ML — Machine Learning
How do we handle data?
This applies to both the Methods:
-
Non-Neural Network Methods — Traditional ML algorithms (e.g., SVM, Random Forest, Logistic Regression, KNN, Naive Bayes)
-
Neural Network Methods (Deep Learning) — Multi-layered networks that learn complex patterns
Important Note:
Don't jump straight to Neural Networks or Deep Learning!
Always check first if the problem can be solved using traditional machine learning models. Neural networks are powerful but come with added complexity, longer training times, and require more data.
Use Neural Networks when:
- You have large amounts of data
- The problem involves images, audio, video, or text
- Traditional methods aren't giving good results
- The patterns are highly complex and non-linear
Stick with traditional ML when:
- You have limited data
- The problem is relatively simple
- You need interpretability/explainability
- You have limited computational resources
- Faster training and deployment is needed
Rule of thumb: Start simple, add complexity only when necessary.
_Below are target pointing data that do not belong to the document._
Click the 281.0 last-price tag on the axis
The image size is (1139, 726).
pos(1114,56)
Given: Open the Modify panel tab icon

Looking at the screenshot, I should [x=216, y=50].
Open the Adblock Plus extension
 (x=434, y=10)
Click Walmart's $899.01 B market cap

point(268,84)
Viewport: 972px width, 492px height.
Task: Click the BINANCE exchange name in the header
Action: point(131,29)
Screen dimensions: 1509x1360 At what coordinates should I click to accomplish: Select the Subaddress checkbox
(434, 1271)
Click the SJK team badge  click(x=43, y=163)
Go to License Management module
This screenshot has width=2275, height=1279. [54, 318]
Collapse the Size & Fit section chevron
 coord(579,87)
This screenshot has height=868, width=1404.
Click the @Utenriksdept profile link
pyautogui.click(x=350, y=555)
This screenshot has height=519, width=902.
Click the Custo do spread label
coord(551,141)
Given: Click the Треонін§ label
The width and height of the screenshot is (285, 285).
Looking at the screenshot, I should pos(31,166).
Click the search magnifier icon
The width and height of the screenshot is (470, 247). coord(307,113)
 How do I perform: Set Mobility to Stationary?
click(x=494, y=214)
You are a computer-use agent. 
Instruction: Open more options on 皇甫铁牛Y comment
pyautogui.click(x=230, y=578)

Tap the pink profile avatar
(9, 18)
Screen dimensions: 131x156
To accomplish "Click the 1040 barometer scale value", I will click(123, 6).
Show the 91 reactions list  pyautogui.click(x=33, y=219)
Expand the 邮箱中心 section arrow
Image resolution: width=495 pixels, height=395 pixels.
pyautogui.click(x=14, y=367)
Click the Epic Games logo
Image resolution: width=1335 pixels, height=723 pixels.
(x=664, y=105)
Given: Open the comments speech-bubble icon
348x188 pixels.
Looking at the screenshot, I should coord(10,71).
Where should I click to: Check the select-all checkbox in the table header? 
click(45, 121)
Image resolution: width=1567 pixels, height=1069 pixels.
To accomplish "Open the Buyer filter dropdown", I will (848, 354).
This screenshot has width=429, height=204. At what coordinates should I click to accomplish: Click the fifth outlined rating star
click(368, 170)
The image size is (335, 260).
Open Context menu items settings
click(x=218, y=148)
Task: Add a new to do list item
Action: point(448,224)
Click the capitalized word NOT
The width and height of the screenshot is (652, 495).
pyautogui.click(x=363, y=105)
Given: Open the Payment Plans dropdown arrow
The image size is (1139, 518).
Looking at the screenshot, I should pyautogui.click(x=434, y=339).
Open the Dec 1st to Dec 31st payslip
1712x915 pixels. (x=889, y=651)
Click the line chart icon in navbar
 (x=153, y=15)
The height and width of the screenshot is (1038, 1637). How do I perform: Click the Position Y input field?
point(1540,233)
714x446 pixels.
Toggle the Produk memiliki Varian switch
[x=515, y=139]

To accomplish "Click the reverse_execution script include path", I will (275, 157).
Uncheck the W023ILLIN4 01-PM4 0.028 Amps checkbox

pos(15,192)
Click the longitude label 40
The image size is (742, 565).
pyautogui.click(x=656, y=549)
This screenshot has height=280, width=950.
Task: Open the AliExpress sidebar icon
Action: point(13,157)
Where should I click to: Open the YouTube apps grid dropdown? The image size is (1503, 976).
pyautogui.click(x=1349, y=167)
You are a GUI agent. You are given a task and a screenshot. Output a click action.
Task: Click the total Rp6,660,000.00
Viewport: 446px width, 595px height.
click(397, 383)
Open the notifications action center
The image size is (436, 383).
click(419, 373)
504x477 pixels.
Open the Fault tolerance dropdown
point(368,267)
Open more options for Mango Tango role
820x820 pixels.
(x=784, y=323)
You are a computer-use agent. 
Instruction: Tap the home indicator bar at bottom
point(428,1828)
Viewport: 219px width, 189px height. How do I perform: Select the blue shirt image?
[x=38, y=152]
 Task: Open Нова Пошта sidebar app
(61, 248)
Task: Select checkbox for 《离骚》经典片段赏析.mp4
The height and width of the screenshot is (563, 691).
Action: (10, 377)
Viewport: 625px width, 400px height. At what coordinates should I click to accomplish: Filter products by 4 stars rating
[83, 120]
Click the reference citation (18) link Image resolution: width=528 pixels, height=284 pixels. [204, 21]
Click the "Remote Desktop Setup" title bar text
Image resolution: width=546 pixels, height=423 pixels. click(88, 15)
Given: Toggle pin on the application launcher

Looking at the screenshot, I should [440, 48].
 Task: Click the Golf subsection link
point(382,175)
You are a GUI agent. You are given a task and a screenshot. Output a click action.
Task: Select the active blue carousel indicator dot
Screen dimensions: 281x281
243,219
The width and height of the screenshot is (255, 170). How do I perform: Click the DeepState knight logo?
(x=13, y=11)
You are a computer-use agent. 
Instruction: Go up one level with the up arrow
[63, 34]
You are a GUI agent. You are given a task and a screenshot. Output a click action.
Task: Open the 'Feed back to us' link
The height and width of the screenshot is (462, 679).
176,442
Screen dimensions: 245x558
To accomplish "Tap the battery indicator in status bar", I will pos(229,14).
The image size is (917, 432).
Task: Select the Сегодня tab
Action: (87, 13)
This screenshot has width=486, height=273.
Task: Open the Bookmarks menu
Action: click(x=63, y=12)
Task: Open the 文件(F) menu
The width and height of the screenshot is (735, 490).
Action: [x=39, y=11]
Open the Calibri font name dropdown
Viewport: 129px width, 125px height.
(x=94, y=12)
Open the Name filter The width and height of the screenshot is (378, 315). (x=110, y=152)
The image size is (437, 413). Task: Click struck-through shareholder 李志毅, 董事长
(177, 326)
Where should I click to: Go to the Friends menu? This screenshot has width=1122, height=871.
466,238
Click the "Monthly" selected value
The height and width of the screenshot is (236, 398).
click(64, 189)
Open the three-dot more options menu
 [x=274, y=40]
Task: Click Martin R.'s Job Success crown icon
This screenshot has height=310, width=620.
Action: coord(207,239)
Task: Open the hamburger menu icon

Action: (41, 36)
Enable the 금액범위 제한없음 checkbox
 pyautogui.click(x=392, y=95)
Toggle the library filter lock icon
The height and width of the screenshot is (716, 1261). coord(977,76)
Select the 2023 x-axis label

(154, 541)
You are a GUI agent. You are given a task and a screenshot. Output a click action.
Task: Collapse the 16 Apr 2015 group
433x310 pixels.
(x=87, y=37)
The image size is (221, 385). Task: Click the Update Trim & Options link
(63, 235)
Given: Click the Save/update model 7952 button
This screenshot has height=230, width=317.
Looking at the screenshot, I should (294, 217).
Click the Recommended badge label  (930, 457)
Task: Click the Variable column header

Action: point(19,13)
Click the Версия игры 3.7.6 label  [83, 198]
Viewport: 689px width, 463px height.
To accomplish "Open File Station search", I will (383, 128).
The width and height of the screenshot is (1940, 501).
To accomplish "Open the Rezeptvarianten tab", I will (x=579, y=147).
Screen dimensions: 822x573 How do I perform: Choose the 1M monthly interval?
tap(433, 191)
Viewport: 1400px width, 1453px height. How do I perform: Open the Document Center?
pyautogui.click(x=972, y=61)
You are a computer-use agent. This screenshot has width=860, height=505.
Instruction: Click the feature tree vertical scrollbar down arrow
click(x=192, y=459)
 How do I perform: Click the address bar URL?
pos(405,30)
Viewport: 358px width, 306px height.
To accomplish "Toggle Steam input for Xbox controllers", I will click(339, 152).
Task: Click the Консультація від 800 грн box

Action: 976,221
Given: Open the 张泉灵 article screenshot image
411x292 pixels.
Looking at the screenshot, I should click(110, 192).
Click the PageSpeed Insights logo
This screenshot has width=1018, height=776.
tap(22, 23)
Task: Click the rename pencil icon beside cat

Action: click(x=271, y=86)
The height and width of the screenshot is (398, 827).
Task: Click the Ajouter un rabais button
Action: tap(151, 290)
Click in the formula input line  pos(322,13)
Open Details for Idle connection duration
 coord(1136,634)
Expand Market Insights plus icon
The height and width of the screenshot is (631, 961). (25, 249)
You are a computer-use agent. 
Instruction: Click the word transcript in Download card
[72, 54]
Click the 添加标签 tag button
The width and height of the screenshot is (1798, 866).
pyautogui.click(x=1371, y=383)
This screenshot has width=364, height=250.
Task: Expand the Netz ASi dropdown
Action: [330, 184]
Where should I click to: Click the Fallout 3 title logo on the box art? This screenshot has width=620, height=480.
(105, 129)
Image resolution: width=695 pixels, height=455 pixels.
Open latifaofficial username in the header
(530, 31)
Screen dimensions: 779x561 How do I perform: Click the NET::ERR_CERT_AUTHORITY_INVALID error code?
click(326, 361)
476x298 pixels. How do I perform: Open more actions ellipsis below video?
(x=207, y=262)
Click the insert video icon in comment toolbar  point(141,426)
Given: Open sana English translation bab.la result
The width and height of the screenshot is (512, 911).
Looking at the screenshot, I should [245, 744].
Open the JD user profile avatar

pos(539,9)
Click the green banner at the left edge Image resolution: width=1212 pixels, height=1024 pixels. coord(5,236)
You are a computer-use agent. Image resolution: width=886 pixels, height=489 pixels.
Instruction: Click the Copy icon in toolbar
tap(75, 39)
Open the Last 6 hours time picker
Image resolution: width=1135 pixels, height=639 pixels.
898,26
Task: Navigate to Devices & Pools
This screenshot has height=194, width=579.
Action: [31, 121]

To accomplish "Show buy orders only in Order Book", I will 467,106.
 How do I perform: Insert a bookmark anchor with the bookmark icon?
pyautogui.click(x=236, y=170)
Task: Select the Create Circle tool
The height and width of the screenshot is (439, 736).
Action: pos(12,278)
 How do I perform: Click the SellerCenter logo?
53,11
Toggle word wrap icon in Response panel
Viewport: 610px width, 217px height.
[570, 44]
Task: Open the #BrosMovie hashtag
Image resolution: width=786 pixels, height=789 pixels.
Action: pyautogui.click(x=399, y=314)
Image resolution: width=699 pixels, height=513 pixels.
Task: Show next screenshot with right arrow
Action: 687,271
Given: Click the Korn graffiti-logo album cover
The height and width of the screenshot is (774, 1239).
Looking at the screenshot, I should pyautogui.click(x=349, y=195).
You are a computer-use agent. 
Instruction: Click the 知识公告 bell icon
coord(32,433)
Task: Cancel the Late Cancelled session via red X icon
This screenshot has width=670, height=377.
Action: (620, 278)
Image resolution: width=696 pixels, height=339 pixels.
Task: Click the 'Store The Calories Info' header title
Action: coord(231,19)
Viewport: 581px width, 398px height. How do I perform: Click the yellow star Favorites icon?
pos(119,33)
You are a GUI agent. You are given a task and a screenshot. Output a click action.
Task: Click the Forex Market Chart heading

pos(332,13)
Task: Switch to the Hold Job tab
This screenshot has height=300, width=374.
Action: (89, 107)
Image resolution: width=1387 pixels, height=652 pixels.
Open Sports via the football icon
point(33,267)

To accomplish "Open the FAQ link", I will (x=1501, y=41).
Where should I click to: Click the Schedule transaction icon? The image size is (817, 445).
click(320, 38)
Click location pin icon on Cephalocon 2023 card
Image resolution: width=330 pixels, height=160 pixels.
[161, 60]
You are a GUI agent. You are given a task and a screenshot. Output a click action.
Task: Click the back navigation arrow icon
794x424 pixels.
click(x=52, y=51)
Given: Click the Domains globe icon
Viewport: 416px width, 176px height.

Here are 5 famous non-neural network machine learning methods:
- Decision Trees / Random Forest — Tree-based models that split data based on feature thresholds. Random Forest combines multiple trees for better accuracy.
- Support Vector Machines (SVM) — Finds the optimal hyperplane to separate classes with maximum margin.
- K-Nearest Neighbors (KNN) — Classifies based on majority vote of the K closest data points.
- Naive Bayes — Probabilistic classifier based on Bayes' theorem, assumes feature independence.
- Linear/Logistic Regression — Linear models for predicting continuous values (linear) or class probabilities (logistic).
Bonus mentions: Gradient Boosting (XGBoost, LightGBM), K-Means Clustering, Principal Component Analysis (PCA)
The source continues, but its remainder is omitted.